What that tells us is how much effort it takes, and how much money, to just maintain the monetary base in times of a business contraction. Huge amounts of money have been wiped out due to decreases in stock prices, losses in home equity, and decreases in paychecks, and the Fed has pulled out every trick just to stay ahead to a moderate degree. If they continue to expand the amount of money in the system by 8% a year and the economy continues to stagnate or shrink will inflation begin to be felt? Probably, but I doubt on a level now being predicted. The big problem is getting the economy going, and while the Fed is helping by doing the right things from their end it is surely no cure by itself. I really do wonder, and it makes me very nervous now, how much doing everything perfectly in the minds of modern economists would have helped in the Great Depression. I am on board with the part about it certainly would have helped, but maybe not on board with the degree of the improvement.

How should we be investing? In case the inflation bulls are more right than I think we need to be very careful about any investments, like long-term bonds, that are sensitive to increased interest rates going forward. We saw last week in the Treasury bonds how much they can go down with even a relatively small gain in the interest rate.
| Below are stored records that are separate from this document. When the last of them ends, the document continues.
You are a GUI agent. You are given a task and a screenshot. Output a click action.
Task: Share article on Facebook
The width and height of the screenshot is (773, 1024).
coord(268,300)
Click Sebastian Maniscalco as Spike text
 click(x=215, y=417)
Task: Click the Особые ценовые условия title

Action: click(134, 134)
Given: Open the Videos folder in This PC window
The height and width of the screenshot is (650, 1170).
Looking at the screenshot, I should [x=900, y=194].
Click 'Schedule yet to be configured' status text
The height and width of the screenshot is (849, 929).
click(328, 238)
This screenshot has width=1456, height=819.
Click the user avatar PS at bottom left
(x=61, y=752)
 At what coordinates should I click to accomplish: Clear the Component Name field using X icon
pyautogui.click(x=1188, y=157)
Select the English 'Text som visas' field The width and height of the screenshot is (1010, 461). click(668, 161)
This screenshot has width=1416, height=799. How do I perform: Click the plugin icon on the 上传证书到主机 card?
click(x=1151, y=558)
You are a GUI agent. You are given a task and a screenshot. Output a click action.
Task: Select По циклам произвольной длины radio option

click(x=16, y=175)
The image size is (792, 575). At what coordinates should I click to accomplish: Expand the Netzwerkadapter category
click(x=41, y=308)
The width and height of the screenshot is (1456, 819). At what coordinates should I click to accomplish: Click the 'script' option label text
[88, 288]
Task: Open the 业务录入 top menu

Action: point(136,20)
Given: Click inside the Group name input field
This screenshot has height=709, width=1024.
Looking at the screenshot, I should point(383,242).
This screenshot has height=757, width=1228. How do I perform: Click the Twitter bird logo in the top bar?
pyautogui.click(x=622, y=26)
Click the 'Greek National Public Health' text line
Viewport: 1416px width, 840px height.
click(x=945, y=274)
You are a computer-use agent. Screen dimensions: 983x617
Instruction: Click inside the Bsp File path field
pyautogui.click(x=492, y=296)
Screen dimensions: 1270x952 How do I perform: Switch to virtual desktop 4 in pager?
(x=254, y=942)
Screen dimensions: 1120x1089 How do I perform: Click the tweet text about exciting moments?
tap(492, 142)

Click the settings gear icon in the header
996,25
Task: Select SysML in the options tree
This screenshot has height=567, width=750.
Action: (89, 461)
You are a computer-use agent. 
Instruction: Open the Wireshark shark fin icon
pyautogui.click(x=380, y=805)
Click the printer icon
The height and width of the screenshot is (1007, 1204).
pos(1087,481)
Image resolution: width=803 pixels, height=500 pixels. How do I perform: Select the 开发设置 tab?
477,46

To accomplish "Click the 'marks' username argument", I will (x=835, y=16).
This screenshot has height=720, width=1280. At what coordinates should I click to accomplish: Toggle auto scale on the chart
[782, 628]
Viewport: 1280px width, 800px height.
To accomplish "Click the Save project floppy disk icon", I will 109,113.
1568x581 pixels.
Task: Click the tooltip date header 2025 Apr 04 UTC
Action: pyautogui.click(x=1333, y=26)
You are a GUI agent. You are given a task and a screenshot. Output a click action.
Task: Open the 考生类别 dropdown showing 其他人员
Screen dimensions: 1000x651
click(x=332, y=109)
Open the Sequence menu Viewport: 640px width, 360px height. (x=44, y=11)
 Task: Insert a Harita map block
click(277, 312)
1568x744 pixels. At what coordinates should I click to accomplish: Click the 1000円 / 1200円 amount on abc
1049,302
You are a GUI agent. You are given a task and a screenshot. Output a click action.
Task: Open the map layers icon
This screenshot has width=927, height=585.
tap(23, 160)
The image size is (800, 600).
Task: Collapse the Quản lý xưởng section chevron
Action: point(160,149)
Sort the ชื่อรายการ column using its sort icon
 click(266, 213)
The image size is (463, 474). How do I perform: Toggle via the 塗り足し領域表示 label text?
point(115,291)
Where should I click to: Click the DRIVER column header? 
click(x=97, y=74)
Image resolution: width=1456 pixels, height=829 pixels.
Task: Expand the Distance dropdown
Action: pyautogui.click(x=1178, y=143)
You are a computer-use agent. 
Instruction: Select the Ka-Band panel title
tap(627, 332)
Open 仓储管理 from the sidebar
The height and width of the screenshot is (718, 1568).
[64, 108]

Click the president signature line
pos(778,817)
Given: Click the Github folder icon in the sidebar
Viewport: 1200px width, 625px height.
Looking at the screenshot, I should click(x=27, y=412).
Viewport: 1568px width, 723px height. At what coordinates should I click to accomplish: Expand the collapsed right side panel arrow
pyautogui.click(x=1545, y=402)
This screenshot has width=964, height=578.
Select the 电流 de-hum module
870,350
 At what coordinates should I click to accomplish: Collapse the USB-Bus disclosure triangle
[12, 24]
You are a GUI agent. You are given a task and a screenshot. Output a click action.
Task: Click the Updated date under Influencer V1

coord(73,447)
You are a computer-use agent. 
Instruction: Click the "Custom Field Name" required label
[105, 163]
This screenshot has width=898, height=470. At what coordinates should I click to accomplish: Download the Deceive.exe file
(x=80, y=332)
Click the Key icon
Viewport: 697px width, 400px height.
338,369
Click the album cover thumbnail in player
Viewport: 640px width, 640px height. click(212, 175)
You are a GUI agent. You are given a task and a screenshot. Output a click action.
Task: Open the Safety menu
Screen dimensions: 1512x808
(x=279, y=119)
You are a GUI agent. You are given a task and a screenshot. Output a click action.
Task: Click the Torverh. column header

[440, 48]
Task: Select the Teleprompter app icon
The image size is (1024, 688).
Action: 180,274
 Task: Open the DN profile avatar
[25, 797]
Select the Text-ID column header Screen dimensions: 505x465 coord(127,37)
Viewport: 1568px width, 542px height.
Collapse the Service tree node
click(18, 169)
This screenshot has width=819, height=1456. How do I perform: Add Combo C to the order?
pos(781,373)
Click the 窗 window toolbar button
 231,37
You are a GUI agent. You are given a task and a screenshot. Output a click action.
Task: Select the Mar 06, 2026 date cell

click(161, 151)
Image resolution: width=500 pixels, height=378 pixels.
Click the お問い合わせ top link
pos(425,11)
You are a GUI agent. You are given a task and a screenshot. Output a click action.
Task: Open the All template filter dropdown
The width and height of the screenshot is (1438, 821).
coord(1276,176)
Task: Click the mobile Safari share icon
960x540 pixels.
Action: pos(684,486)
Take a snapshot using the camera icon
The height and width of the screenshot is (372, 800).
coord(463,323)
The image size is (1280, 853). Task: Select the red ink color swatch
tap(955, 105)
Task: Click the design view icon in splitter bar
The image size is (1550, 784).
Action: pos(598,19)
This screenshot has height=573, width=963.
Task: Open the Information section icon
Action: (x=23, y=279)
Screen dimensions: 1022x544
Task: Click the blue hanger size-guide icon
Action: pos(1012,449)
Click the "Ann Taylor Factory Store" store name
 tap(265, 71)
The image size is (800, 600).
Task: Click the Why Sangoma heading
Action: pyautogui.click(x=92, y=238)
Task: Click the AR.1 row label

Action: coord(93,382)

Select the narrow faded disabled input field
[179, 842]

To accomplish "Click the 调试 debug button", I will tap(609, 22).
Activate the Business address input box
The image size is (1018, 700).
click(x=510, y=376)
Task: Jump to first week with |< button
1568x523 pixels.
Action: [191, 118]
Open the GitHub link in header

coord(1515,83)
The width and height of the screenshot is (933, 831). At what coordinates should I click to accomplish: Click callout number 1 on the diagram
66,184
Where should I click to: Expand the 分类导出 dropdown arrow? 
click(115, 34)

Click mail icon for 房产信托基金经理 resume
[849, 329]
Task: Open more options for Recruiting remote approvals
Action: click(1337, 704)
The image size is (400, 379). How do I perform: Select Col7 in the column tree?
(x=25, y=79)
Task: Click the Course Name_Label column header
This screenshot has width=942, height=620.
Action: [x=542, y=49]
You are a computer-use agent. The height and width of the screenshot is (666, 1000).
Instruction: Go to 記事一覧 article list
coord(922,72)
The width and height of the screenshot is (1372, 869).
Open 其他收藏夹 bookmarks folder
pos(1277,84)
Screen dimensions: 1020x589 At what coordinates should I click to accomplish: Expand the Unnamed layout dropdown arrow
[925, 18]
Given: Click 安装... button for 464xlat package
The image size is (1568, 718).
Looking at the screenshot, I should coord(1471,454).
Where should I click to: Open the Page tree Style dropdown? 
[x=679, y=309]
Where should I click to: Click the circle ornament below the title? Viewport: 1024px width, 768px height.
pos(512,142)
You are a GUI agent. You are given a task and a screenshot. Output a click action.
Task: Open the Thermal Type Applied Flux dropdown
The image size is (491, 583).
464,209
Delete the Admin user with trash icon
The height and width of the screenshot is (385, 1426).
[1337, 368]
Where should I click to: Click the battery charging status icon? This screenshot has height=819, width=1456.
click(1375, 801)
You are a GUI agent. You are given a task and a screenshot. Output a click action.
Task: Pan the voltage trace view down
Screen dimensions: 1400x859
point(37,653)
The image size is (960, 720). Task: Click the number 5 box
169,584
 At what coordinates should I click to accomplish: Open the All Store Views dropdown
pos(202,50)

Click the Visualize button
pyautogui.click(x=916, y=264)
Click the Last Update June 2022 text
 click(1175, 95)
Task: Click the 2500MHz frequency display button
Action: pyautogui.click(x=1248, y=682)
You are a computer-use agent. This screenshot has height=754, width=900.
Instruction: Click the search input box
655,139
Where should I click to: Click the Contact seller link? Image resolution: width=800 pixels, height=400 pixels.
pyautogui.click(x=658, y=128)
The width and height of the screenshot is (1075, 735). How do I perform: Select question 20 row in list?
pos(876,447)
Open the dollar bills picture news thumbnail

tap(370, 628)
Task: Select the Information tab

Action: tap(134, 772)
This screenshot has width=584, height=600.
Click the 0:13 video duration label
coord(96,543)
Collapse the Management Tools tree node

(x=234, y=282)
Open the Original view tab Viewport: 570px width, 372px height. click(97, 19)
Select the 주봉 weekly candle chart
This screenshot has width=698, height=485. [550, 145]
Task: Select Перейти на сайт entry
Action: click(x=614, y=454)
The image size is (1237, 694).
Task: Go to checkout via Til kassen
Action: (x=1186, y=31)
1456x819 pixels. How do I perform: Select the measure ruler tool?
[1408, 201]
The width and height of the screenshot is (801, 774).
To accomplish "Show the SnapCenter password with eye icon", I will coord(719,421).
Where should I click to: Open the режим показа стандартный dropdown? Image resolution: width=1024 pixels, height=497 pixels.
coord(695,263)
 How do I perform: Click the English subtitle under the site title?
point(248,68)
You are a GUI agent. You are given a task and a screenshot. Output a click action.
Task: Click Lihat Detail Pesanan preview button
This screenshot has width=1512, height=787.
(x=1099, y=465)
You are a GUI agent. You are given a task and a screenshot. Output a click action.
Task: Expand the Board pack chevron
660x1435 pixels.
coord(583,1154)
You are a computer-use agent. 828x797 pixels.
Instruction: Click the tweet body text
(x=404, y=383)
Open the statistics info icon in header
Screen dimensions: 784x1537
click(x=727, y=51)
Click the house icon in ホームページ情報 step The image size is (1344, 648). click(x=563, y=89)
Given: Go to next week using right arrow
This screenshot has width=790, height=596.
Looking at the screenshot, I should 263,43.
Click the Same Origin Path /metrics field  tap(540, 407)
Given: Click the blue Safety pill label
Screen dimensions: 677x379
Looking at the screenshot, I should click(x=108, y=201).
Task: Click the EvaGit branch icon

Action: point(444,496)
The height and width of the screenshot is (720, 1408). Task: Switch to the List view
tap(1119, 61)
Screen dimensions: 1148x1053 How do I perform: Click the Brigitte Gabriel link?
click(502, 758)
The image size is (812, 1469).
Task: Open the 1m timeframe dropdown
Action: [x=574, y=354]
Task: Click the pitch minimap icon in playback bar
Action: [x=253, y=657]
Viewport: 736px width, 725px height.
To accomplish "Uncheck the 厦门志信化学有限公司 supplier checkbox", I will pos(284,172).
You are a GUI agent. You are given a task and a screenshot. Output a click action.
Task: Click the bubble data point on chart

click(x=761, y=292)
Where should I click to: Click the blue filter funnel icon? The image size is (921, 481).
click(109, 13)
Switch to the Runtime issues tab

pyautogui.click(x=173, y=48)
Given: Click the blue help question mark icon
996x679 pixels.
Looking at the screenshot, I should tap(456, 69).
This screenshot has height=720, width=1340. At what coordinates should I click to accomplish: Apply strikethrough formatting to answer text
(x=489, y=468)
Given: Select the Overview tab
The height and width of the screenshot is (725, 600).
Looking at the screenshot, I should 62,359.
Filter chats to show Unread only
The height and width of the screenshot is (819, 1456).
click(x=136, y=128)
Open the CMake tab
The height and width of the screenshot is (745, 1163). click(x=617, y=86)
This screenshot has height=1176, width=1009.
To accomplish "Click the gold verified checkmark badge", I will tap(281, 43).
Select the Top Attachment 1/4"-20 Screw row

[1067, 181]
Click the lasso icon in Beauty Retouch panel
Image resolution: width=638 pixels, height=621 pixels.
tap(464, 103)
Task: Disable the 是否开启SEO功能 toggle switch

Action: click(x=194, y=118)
I also think we should remain vigilant to downside risk in the market, especially given the size of the recent run-up. In keeping with that theme, many of the participants in the PIP program saw your protective puts rolled up a strike. Most also notice that we are not in a huge hurry to commit all excess cash at these levels. I suspect we may get another chance lower, but even if we do not the trend in the out month puts we use for protection is lower, so the costs to protect the new positions continues to go down. For those that did not notice the 2008 highs were put in on May 19th, somewhat eerily similar to last Wednesday’s high (May 20) and subsequent turnaround. Let us hope it is not an omen. In any case, we will continue stay protected while looking to participate in case a new bull market is upon us.